Когда Рамин подошел к стене, Вис увидела его сверху. Она и кормилица взяли сорок кусков греческого броката и другие материи, какие оказались под рукой, связали и сложили вдвое и, скрутив, свесили до земли. Рамин ухватился за конец скрученных тканей и с ловкостью тигра взобрался наверх. Солнце и луна встретились. Рамин и Вис слились в объятьях, как в чаше молоко и вино; соединились золото и жемчуг, мускус и амбра; темная ночь расцвела зарею, и зима стала для них весной. Сердца обоих влюбленных успокоились. Рамин и Вис обнимали друг друга и целовались. Удалившись в опочивальню, они захватили всякую снедь и вино. Влюбленные то рассказывали друг другу о пережитых испытаниях, то расточали друг другу ласки. Ночь была темна и холодна, но для них горели три светоча: радость их встречи, сияние их лиц и пурпур вина. Двое любящих пили и радовались вволю. Двери были заперты, они были веселы, чувствовали себя в безопасности и вовсе не думали о том, что кто-нибудь может узнать об их встрече; любовники вовсе не боялись того, что когда-нибудь настанет день разлуки и радость их сменится горем. Одна такая ночь для них была дороже, чем тысячелетняя жизнь в разлуке. Когда Рамин исполнил желание своего сердца и достиг желанного счастья, он запел мелодичным голосом:

«О сердце, пусть ты претерпело из-за любви невзгоды и лишения! Без горестей не бывает веселья, и без злоключений нам было бы не так приятно здесь делить досуг. Без затруднений не приобретают доброго имени. Хотя в поисках возлюбленной ты переплыло моря, но зато ты обрело драгоценный камень; хотя в разлуке с ней ты испило много желчи, ныне ты вкушаешь плод радости. О сердце, я тебе советовал: терпи, поверь, что конец всякого горя — веселье. Когда человек пребывает в горести много времени, он еще больше благодарит бога за посланное счастье. Ныне я исторгнут из ада и нахожусь в раю. Я посеял любовь и пожал наслажденье, сияющая луна одарила меня любовью. Я сердцем был с нею и не забывал ее ни на минуту. Всем своим существом принадлежал ей, и превратный мир не погубил меня».

Вис встала, наполнила чашу вином, подняла ее и сказала:

«Я пью за здоровье Рамина, моего возлюбленного, который не покинул меня, пью за мои сбывшиеся надежды, что ярче света очей! Я так верю в его чувство и так счастлива, потому что со времен Адама никто не испытывал такой уверенности в своем возлюбленном. До конца дней моих я его рабыня. Ради него я выпью змеиный яд, как воду бессмертия».

Она выпила вино и поцеловала Рамина.
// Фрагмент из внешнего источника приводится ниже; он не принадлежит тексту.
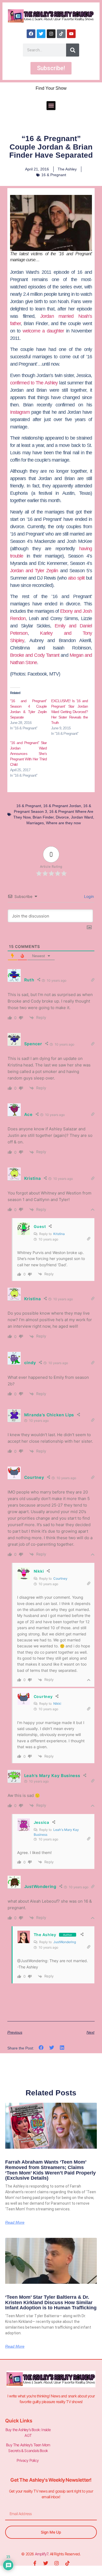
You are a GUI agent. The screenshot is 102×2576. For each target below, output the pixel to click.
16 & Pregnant (53, 175)
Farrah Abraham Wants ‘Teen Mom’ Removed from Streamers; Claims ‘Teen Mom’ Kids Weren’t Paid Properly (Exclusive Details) (50, 2170)
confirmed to (34, 382)
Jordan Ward (82, 817)
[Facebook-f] (34, 2563)
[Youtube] (71, 33)
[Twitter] (41, 33)
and (67, 626)
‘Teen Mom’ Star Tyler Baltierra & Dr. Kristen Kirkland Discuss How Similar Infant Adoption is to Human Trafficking (51, 2302)
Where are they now (63, 823)
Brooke (18, 655)
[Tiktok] (61, 33)
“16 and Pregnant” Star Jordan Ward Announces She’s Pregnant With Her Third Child (28, 754)
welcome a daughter (44, 331)
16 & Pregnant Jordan (62, 806)
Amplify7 (41, 2554)
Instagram (20, 412)
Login (88, 896)
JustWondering (64, 1942)
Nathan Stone (23, 662)
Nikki (57, 1703)
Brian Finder (43, 817)
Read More (14, 2222)
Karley (46, 633)
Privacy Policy (28, 2460)
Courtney (60, 1578)
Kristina (59, 1234)
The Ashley (45, 1934)
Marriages (35, 823)
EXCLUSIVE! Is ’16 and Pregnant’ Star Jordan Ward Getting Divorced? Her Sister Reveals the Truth (69, 712)
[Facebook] (31, 33)
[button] (51, 105)
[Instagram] (51, 33)
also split (77, 578)
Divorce (62, 817)
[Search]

Ему приятно было беседовать с Вис, пить вино и гладить волосы возлюбленной — ароматные, как мускус. Рамин взирал на яшму, мускус, хрусталь и цветок граната. Он забыл о черном агате, радуясь яркому яхонту. Каждую ночь до рассвета он лежал на ложе из роз, а изголовье его было из солнечных лучей. По утрам, проснувшись, они пили вино, радовались и пели. Подняв кубок, Рамин запел:

«Красное вино вытравляет ржавчину из сердца. Вино — посол влюбленного, извещающий о его близости! Красное вино обратит желтый цвет моего лица в румянец. Вино — лекарство от любовной горести. Любовь — пыль, а вино — дождь, развеивающий горе и умножающий радость. Сегодня день моего счастья. Мне помогли бог и судьба; похитительница моего сердца здесь, рядом. То я покоюсь на фиалках и розах, то — среди лилий, амбры и мускуса. Уста мои впивают рубин, что слаще сахара. В саду моем цветет красная роза. Я рад, что достиг желанного. Я тот сокол, который, летая высоко в небе, охотится только за солнцем. Моя радость — лев с золотыми когтями, который ловит мою душу. Каждый день я собираю с лица и кудрей возлюбленной розы, гиацинты, мускус и сахар. Ее сияющий лик затмил розовый сад, и меня туда не манит; меня не прельщают никакие игры, ибо место, где я нахожусь, для меня приятнее рая, и я здесь наслаждаюсь всеми удовольствиями, созданными богом. Солнце — мое пиршество, луна — мой виночерпий, потому я так весел».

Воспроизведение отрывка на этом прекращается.